Four Million Cars, One Admission, Zero Refunds Yet
Tesla sold unsupervised Full Self-Driving to millions of people whose hardware can't run it. That's not a bug. That's a business model.

Photo · The Verge
There's a version of this story where you feel bad for Elon Musk. He's standing at an earnings call, saying — and these are his actual words, per The Verge — that Hardware 3 "simply does not have the capability to achieve unsupervised FSD." That's a hard thing to say out loud. It's also something Tesla apparently knew for a while.
According to Engadget, Musk acknowledged as far back as a January 2025 earnings call that the company would need to upgrade Hardware 3 computers for customers who had purchased Full Self-Driving. That was the January admission. The Q1 2026 earnings call was the confirmation. The gap between those two moments is not a timeline of problem-solving. It's a timeline of sitting with the problem.
What Four Million Cars Looks Like
Four million. That's the number of Tesla vehicles running Hardware 3, per The Verge. Cars built from 2019 until early 2023, according to Engadget, before Hardware 4 arrived. Those owners paid for Full Self-Driving — in some cases, a meaningful sum — under the reasonable assumption that the feature would eventually arrive. The company built Hardware 3 specifically to enable autonomous capability, Engadget notes. It did not.
Musk's current position, as reported across both outlets, is essentially: we'll fix it, we don't know how yet, and also the hardware genuinely can't do the thing we said it could do. No concrete upgrade pathway has been announced. No timeline.
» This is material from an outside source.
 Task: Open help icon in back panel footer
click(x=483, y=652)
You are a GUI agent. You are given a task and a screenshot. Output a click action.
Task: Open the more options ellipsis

Just a pledge and a shrug dressed up in earnings-call cadence.
This is where the tech industry's particular flavor of magical thinking becomes expensive for everyone except the company practicing it. The pitch was always: pay now, the software will catch up. Sometimes it does. Sometimes you end up owning a four-million-unit legacy class of hardware that drew the short straw in the capability lottery.
The Structure of the Promise
What makes this specific situation interesting — and by interesting I mean worth being annoyed about — is how cleanly it illustrates the gap between what a feature is sold as and what it physically can be. FSD wasn't sold as "supervised assistance with possible future unsupervised capability pending hardware confirmation." It was sold as Full Self-Driving. The name is right there.
The move of naming something after its aspirational endpoint, then walking back the timeline indefinitely, then eventually confirming the hardware can't reach that endpoint — that's not a product delay. That's a structure. And the structure worked: people bought it, the revenue landed, and the reckoning is only arriving now, years later, on a quarterly call.
Musk said he wishes it were otherwise. I'm sure he does. Wishing it were otherwise and having sold it as though it already were — those are different things, and the four million people who own Hardware 3 Teslas are currently living in the space between them.
The upgrade path, when it comes, will presumably cost something. At which point customers who already paid for the destination get to pay again for the vehicle that can actually reach it.
That's not a bug they're fixing. That's the second transaction.